Open DA-L3 opened this issue 3 years ago • 2 comments

Hello,

I have a pipeline that looks as follows: Input --> Part A --> Part B --> output

What I want to achieve now is that I first set A not trainable (requires_grad=False) and only train B. Then after that part of the training, I would like to resume from that state (where B was trained) and not also make A trainable. For that I would like to use the get_fp32_state_dict_from_zero_checkpoint method which outputs me a state dict. Unfortunately it seems like only the weights for B are returned although in the model_checkpoint (not the optimizer state) the weights for A and B are stored.

Is there a way to load from that model_checkpoint where B was trained and A was basically fixed but for the second part of the training let A also be learnable?

Basically my question is, how can I resume from a (stage 2) checkpoint but not resuming from the last optimizer state since I want to "add" new weights that should be optimized that were not included in the optimizer before.

Thanks in advance and best!

DA-L3 avatar Sep 02 '22 09:09 DA-L3

Let me restate my understanding of your question. Please correct me as needed.

You have two phases of training. Before phase 1, your model state is A_0 and B_0. Your phase 1 is as follows: Phase 1: Trainable = B_0 fp16 checkpoint state = A_0 + B_1 fp32 checkpoint state = B_1

And for phase 2, you want to achieve the following: Phase 2: trainable = A_0 + B_1 fp16 checkpoint state = A_1 + B_2
fp32 checkpoint state = A_1 + B_2

Is this correct?

tjruwase avatar Sep 02 '22 16:09 tjruwase

Sorry for the late response and thank you for your quick reply!

But yes, this is quite correct. I am not so sure about the fp16 checkpoint state but fp32 seems correct.

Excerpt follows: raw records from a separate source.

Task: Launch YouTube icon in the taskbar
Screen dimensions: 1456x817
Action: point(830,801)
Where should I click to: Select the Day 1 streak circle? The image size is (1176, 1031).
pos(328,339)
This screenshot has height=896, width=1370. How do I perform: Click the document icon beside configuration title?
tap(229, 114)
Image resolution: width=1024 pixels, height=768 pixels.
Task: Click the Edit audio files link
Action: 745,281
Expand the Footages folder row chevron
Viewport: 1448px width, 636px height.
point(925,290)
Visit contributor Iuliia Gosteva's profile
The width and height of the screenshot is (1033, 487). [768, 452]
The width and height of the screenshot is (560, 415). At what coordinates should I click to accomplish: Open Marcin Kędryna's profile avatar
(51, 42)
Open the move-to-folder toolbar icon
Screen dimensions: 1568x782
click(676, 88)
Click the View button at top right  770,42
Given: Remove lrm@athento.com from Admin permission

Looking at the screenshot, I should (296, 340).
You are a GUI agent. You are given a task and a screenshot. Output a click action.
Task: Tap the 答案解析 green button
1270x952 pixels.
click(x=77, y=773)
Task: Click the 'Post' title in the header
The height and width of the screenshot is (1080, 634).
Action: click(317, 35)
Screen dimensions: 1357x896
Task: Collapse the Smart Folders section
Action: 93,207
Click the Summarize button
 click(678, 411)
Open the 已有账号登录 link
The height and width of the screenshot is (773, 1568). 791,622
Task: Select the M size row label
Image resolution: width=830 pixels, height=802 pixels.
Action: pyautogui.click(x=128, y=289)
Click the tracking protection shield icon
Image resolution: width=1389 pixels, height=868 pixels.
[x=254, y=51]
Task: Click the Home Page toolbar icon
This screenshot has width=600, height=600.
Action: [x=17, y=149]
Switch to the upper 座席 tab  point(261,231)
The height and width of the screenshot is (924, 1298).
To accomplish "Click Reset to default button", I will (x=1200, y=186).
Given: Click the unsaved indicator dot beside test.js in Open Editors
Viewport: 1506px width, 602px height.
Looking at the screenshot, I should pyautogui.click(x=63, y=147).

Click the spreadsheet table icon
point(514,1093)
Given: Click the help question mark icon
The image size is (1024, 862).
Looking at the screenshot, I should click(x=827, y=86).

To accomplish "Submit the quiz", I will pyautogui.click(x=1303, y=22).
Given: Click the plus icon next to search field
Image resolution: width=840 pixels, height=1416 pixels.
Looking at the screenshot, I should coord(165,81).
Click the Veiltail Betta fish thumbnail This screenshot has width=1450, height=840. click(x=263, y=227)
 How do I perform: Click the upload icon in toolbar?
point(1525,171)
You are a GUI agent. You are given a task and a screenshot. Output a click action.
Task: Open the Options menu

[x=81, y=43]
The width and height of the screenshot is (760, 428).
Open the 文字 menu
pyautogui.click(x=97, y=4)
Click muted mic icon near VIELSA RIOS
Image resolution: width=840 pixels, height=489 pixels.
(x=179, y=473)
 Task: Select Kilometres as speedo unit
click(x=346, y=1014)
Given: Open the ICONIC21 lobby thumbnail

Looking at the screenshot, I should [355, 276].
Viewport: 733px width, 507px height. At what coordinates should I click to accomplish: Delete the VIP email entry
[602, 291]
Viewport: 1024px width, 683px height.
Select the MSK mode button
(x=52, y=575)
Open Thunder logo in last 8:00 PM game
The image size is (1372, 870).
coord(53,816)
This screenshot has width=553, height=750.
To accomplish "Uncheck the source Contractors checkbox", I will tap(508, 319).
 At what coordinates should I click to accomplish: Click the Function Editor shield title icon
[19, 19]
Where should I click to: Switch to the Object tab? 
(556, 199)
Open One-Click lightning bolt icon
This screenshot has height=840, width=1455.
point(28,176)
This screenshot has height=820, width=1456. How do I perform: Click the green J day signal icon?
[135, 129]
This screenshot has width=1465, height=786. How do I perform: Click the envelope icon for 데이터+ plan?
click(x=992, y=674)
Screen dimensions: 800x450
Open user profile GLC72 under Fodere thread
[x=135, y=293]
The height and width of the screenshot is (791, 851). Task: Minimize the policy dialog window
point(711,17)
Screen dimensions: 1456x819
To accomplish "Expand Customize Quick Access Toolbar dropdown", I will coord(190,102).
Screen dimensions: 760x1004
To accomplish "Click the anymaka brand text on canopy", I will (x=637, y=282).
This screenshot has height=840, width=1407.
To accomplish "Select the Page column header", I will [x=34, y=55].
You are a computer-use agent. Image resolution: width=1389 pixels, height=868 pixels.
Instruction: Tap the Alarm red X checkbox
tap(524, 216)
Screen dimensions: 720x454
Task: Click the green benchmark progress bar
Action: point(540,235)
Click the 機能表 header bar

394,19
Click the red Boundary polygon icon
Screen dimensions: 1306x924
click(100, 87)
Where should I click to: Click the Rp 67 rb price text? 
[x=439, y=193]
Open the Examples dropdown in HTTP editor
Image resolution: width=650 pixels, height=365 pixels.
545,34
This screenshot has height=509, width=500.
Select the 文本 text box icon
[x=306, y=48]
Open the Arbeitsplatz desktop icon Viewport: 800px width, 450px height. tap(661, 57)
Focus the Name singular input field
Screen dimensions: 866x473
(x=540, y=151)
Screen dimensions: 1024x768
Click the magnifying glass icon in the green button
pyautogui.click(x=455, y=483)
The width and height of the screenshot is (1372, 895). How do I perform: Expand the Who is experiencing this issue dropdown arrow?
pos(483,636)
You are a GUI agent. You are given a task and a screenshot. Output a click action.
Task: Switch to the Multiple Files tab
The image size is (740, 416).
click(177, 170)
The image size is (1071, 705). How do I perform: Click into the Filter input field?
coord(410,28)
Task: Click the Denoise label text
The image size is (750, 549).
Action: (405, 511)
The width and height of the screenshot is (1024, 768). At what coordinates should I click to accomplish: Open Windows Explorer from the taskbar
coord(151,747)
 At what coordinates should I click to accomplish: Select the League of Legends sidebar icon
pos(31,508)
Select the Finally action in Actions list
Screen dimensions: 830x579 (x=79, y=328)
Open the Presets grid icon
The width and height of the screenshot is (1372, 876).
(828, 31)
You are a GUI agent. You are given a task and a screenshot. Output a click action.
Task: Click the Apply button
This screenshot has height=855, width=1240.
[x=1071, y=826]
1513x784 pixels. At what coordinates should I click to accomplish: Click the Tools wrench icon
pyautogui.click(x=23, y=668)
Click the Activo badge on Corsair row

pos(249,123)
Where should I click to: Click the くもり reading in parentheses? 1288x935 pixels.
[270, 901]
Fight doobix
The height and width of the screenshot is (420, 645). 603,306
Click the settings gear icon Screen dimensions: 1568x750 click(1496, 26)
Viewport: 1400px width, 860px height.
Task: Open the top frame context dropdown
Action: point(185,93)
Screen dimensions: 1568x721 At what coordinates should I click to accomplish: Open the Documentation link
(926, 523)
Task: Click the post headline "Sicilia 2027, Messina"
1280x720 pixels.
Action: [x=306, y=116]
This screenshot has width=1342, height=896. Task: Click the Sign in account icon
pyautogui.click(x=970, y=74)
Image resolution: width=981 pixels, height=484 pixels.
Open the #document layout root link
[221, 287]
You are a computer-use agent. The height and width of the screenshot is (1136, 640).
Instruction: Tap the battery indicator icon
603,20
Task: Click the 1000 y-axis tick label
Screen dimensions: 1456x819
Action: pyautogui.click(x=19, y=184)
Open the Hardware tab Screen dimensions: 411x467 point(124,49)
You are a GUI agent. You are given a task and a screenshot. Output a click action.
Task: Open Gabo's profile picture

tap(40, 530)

My main issue is that it seems like for phase 1, the fp32 checkpoint state seems to only contain B_1 and not A_0 (at least the optim state). The model checkpoint (called mp_[...]_model_states.pt) does contain the A_0 weights and I would like to initialize phase 2 using exactly A_0 + B_1 but it seems like it searches only for weights that are contained in the zero_[...]_optim_states.pt only which appear to only contain B_1 and not A_0.

DA-L3 avatar Sep 06 '22 06:09 DA-L3

Hi @CodyLDA, thx for letting us know the feature needed.

Could you also provide us with your training script so that we can reproduce your results and work on this new feature correctly?

GuanhuaWang avatar Nov 16 '22 18:11 GuanhuaWang

Closed it for now. Feel free to re-open it if needed.

GuanhuaWang avatar Dec 05 '22 18:12 GuanhuaWang